再エネビジネス展望!世界の動向と日本の目指すべき未来は?

エネルギーだけでなく電力システム全体を“ビジネス化”せよ!

再生可能エネルギーの現状と未来を見つめる本特集。本稿では、第1 回に続き日本再生可能エネルギー総合研究所(JRRI)の代表・北村和也氏に話を聞きながら、現在の世界的な考え方やこれから目指すべき再エネビジネスの未来について見ていく。

再エネの“輸出産業化”を目指せ!

「日本の再生可能エネルギーの今後を知るためには、ドイツのエネルギー政策がお手本となるかもしれません」

北村氏が例に挙げるドイツは、再生可能エネルギーを電力基盤の主軸に据える構造にシフトした国の一つ。同国は再生可能エネルギー法(EEG)の中で、総電力消費量に対する自然エネルギーの割合を2025年までに40~45%、2035年までに55~60%、2050年までに80%にすると目標を掲げている。

実際に、2000年の6.5%から、2008年に16%、2015年には31.6%まで拡大。太陽光や風力の合計値とはなるが、これまで基軸を担ってきた褐炭、原子力、石炭などを抑えて国内最大の電力源に急成長している。

「この政策を推進する大きな理由の一つは、再生可能エネルギーを自国の基幹産業として考えていることが挙げられるでしょう。新しいビジネスとしての再エネのポテンシャルを高く評価して、自らが再エネ技術の先進国になると決めたのです。すでに再エネビジネスをパッケージ化するなどで、外国への売り込みを進めています」

作業内容
再エネビジネスに関する引用文のうち、「実際に、2000年の6.5%」から「への売り込みを進めています」」までの部分を一字一句違えずに書き写してください。

エントリー抜粋
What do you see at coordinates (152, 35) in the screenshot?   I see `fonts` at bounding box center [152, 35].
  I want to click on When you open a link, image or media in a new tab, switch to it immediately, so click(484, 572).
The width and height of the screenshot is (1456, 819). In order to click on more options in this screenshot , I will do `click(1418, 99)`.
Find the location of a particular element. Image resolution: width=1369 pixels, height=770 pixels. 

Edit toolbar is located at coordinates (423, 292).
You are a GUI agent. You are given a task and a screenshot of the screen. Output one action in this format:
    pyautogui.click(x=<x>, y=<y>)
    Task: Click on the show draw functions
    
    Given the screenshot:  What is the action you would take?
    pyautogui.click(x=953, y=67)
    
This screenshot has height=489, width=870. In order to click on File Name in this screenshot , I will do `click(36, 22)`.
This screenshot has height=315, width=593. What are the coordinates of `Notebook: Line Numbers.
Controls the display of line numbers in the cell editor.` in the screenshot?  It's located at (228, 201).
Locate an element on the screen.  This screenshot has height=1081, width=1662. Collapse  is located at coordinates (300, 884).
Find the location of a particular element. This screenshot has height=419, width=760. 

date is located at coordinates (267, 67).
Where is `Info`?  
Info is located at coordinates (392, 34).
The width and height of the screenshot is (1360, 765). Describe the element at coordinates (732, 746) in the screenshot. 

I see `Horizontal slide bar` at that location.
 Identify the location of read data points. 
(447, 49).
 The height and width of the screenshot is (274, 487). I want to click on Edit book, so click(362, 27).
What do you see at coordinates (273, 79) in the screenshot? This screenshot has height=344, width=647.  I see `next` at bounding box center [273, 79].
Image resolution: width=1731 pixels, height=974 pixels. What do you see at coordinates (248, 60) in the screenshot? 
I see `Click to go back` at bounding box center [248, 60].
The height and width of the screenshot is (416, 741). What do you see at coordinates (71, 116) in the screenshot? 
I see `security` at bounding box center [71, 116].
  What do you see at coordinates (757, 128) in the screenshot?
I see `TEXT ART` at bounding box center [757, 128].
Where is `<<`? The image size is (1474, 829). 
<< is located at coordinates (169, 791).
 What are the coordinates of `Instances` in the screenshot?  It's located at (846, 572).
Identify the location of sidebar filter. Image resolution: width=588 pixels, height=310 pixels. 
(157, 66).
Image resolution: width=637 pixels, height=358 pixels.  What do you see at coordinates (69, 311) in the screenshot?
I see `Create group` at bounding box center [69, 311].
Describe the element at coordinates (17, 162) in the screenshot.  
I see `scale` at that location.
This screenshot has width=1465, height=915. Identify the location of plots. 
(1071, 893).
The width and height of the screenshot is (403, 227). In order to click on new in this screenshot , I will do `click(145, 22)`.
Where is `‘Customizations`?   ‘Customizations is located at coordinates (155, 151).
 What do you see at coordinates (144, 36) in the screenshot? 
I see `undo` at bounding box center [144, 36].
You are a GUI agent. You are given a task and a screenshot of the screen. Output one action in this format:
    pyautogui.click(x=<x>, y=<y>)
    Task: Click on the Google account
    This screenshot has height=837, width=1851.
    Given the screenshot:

演習結果
実際に、2000年の6.5%から、2008年に16%、2015年には31.6%まで拡大。太陽光や風力の合計値とはなるが、これまで基軸を担ってきた褐炭、原子力、石炭などを抑えて国内最大の電力源に急成長している。

「この政策を推進する大きな理由の一つは、再生可能エネルギーを自国の基幹産業として考えていることが挙げられるでしょう。新しいビジネスとしての再エネのポテンシャルを高く評価して、自らが再エネ技術の先進国になると決めたのです。すでに再エネビジネスをパッケージ化するなどで、外国への売り込みを進めています」